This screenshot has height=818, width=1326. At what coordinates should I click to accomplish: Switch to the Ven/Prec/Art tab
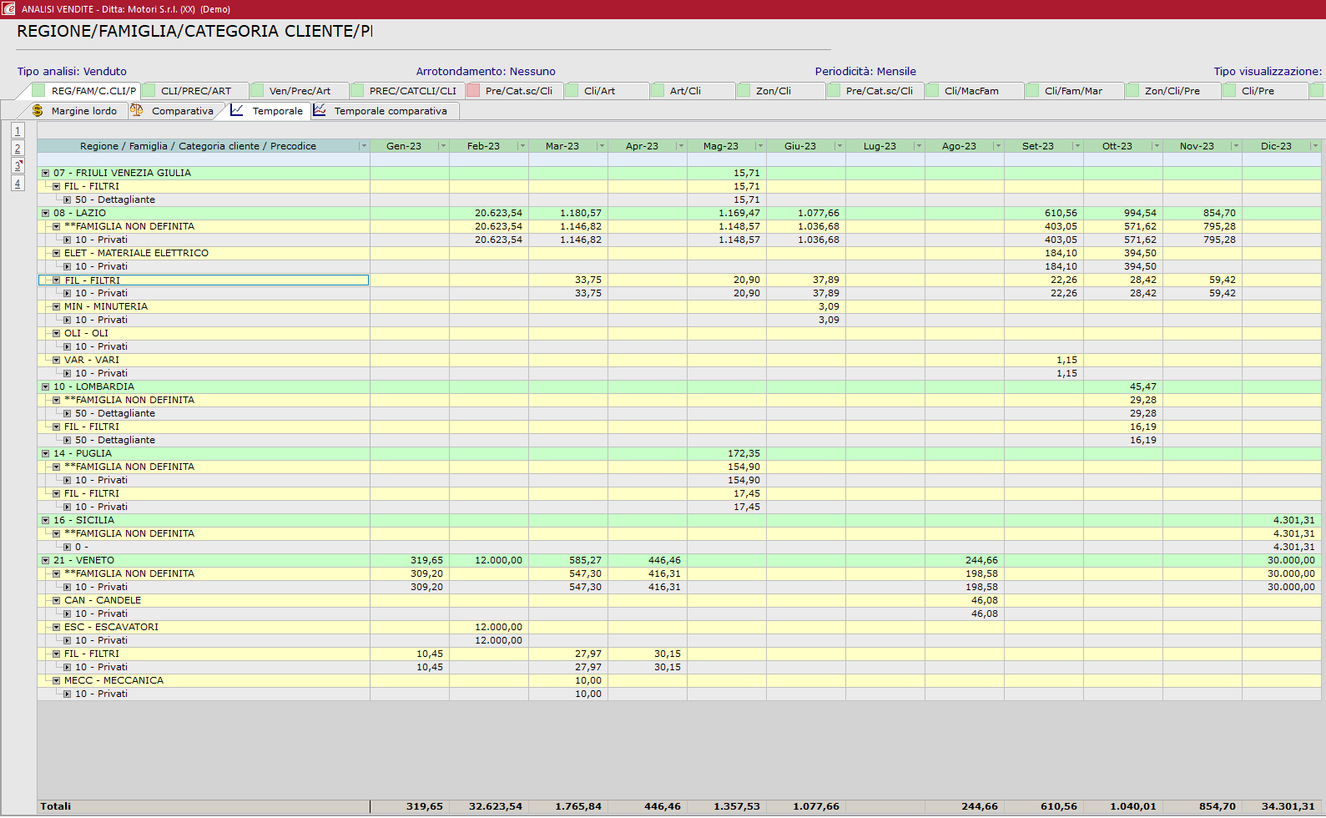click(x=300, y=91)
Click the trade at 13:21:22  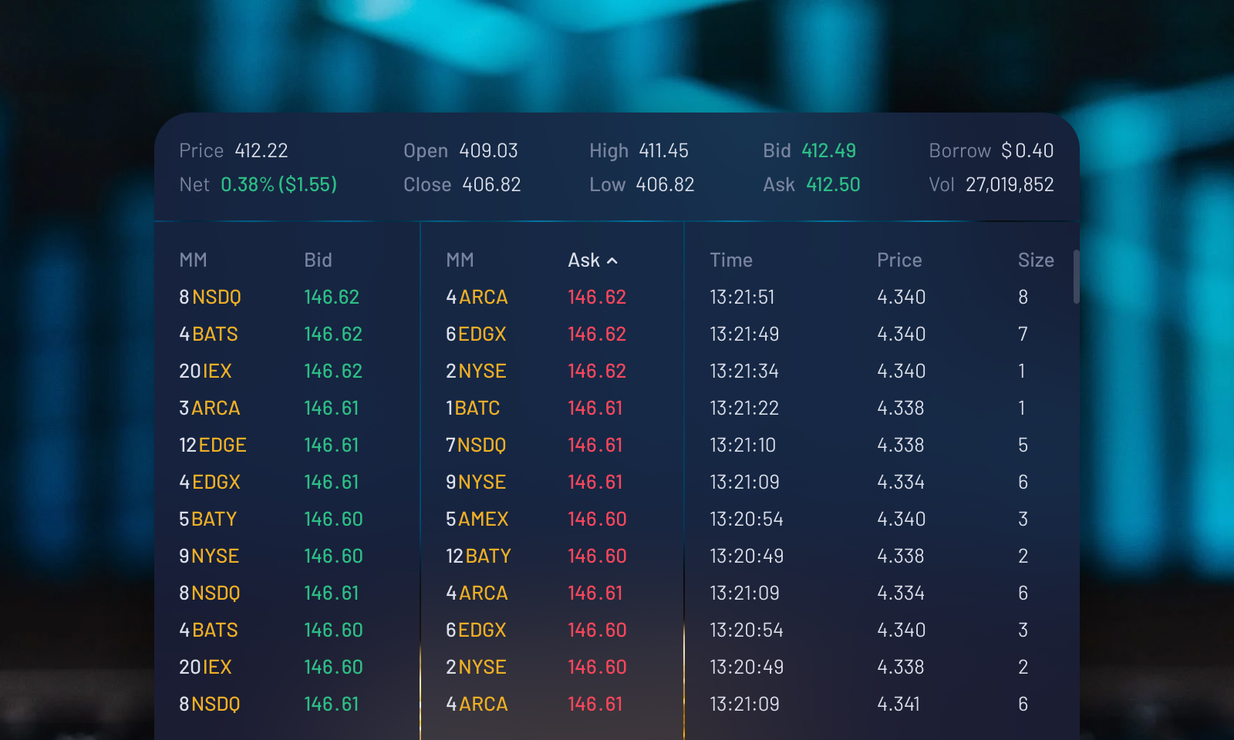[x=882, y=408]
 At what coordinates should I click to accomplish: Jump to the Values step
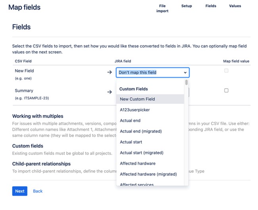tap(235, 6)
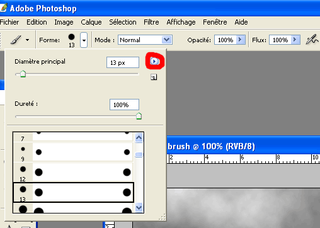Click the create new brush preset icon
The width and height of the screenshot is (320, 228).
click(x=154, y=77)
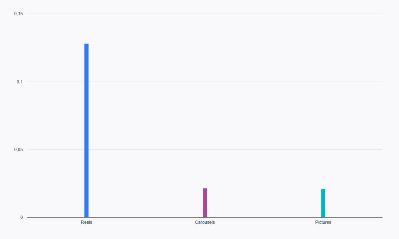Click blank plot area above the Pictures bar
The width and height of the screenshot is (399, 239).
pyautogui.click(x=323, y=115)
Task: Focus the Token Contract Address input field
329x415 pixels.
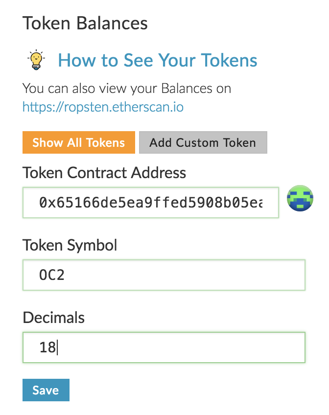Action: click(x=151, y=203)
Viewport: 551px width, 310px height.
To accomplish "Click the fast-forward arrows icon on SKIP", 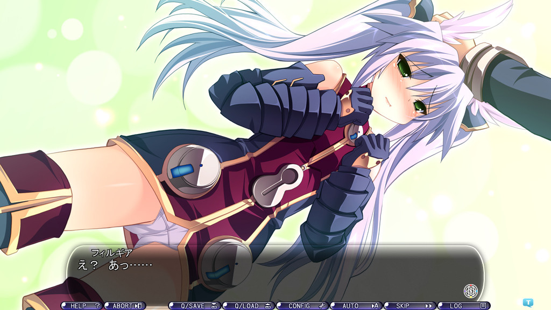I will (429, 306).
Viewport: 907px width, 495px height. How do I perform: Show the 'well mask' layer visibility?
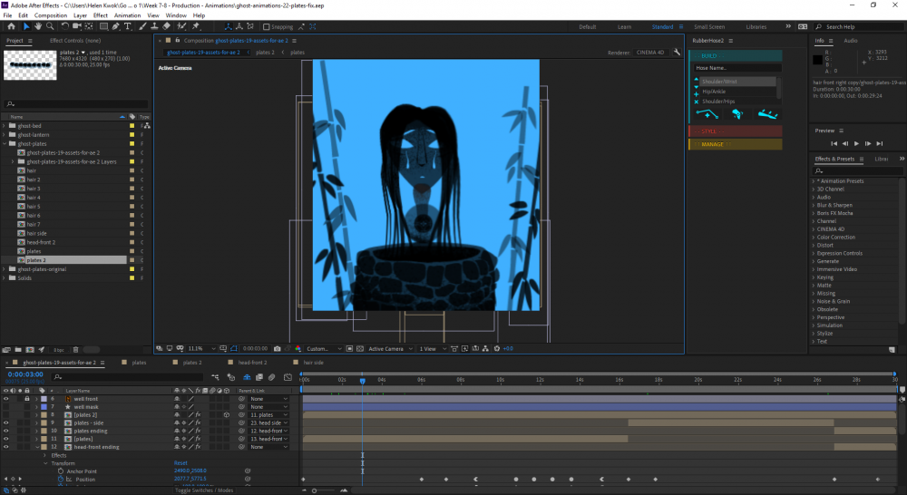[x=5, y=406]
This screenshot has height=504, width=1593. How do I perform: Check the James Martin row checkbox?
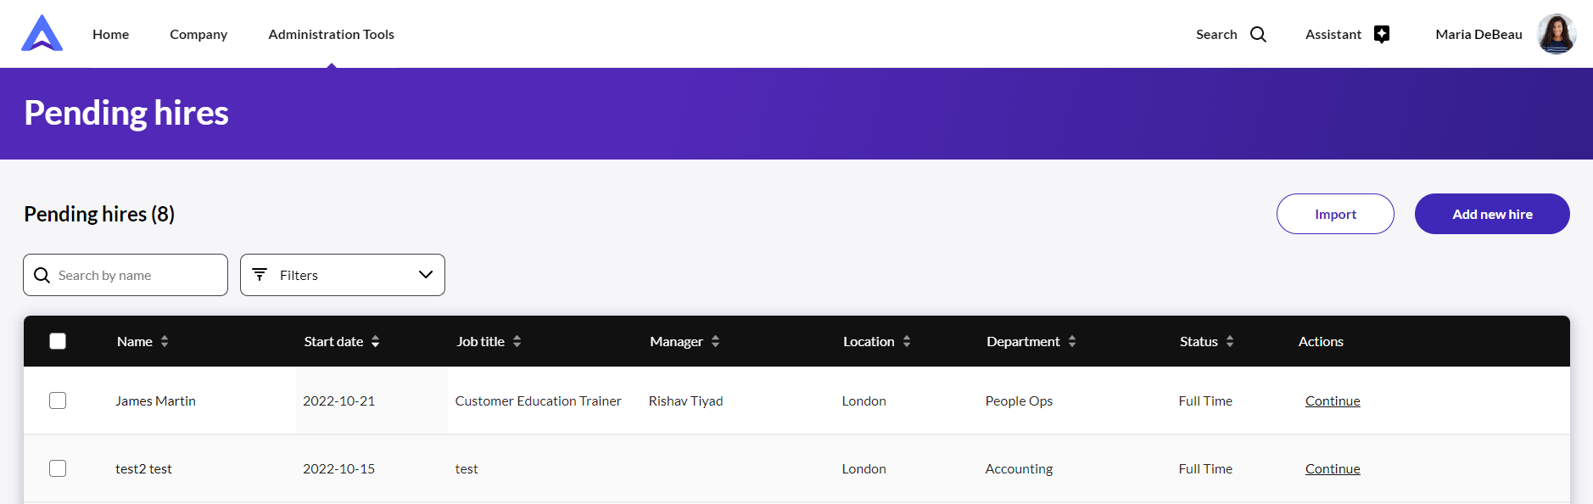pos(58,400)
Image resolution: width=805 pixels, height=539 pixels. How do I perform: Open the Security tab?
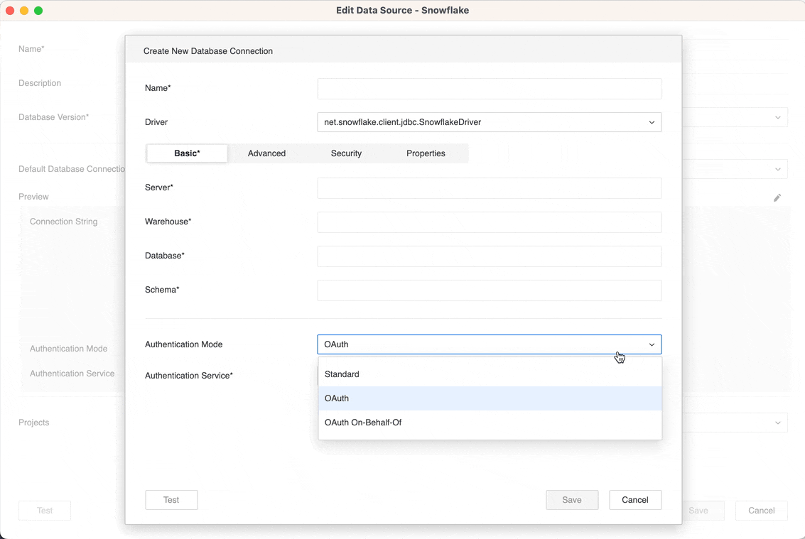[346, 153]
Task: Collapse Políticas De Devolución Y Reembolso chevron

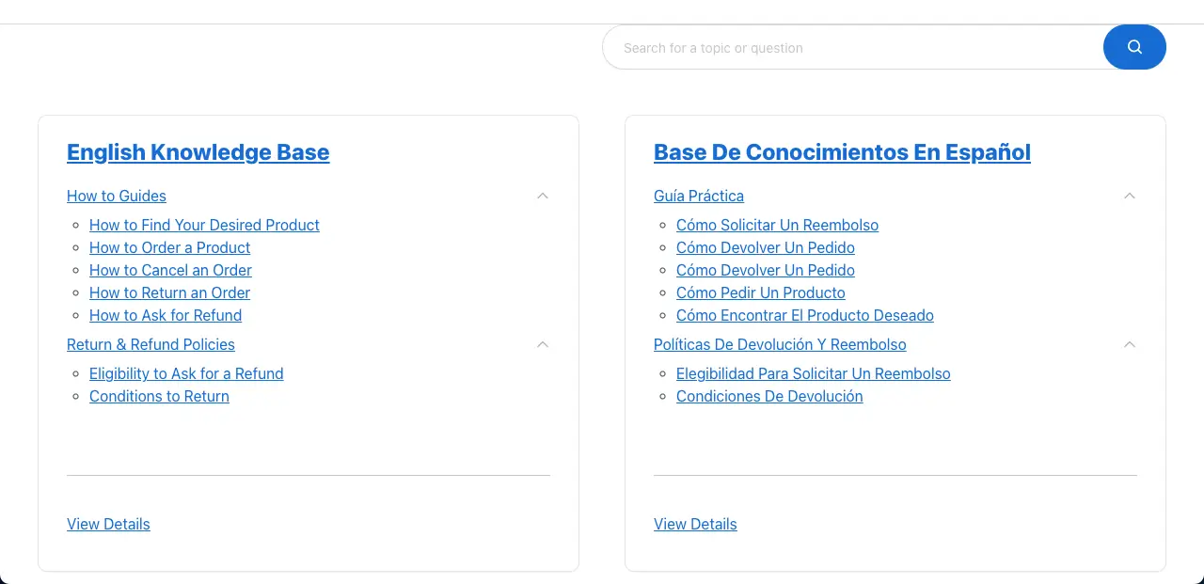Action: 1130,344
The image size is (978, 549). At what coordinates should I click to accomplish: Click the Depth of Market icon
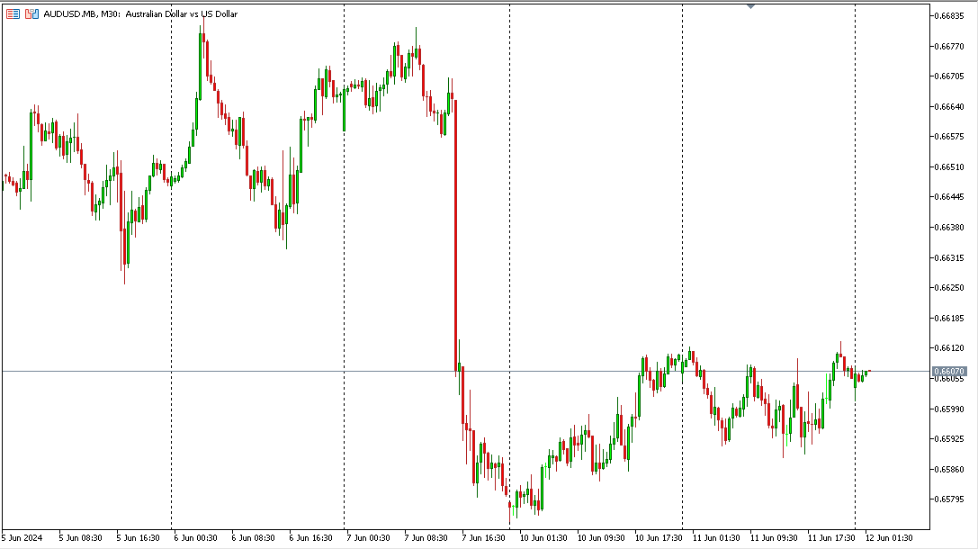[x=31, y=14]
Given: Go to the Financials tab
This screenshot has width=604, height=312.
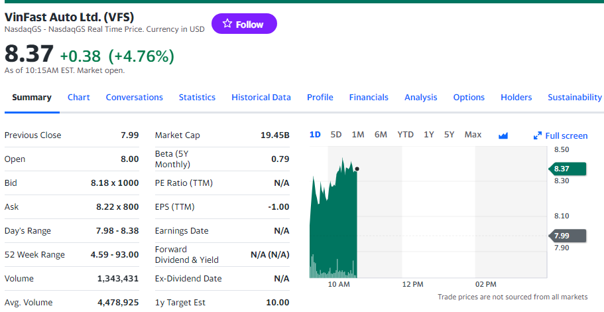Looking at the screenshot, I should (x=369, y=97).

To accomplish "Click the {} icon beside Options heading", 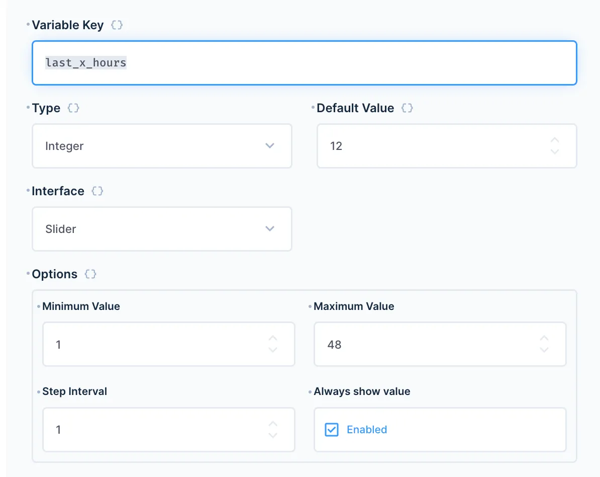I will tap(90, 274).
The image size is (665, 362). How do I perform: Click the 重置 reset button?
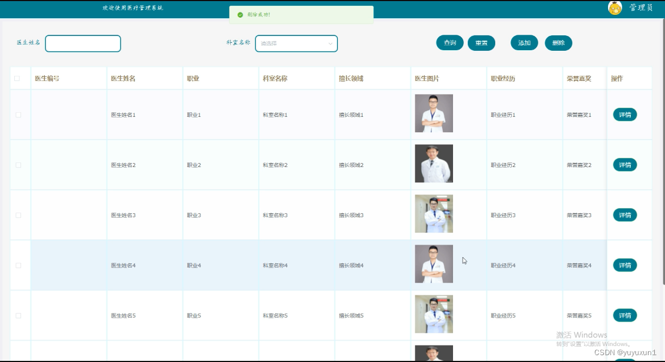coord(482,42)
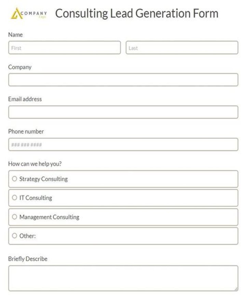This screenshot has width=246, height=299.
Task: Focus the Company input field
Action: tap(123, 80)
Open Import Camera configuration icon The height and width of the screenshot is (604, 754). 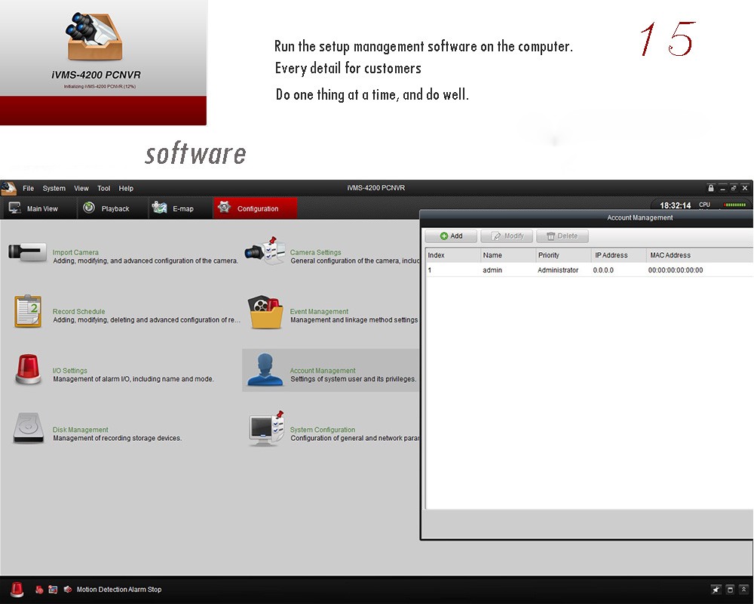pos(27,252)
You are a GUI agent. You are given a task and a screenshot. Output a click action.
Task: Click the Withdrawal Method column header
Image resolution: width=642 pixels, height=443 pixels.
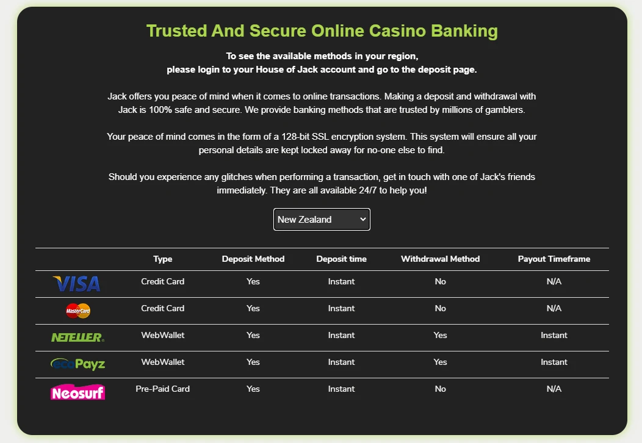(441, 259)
———
DESCRIPTION OF THE TASK: Your job is to restate, word for word, only the lines from the one holding "Image resolution: width=642" through the end of the material; pictures stay out.

TASK RESPONSE:
Image resolution: width=642 pixels, height=443 pixels.
(441, 259)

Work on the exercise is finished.